--- TASK DETAILS ---
Can you reproduce, character for character, the lines below starting with the one that contains "finance (180, 1059)" and continuing through the final line of the run?

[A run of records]
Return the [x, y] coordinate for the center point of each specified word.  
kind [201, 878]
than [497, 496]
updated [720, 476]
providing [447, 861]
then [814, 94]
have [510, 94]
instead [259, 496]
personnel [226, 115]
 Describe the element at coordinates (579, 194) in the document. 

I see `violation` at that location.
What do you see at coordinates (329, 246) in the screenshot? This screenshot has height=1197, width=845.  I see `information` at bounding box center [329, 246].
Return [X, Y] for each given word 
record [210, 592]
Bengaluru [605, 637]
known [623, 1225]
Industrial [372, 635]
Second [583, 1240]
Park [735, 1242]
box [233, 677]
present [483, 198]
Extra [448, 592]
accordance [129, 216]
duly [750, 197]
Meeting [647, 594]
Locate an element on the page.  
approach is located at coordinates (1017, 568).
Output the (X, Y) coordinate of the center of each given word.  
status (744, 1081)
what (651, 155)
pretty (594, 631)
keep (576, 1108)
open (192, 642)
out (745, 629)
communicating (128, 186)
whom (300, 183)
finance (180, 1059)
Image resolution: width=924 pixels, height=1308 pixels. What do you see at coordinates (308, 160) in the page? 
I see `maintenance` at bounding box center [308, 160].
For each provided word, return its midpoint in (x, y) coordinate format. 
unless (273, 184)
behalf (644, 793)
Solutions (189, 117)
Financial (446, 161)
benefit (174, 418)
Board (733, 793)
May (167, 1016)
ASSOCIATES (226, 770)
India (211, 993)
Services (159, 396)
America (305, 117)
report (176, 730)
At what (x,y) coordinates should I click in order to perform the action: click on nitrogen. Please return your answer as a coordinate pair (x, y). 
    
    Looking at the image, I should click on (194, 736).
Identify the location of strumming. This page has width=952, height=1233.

--- WRITTEN SOLUTION ---
finance (180, 1059)
Image resolution: width=924 pixels, height=1308 pixels. What do you see at coordinates (308, 160) in the page? 
I see `maintenance` at bounding box center [308, 160].
For each provided word, return its midpoint in (x, y) coordinate format. 
unless (273, 184)
behalf (644, 793)
Solutions (189, 117)
Financial (446, 161)
benefit (174, 418)
Board (733, 793)
May (167, 1016)
ASSOCIATES (226, 770)
India (211, 993)
Services (159, 396)
America (305, 117)
report (176, 730)
At what (x,y) coordinates should I click in order to perform the action: click on nitrogen. Please return your answer as a coordinate pair (x, y). 
    
    Looking at the image, I should click on (194, 736).
Identify the location of strumming. This page has width=952, height=1233.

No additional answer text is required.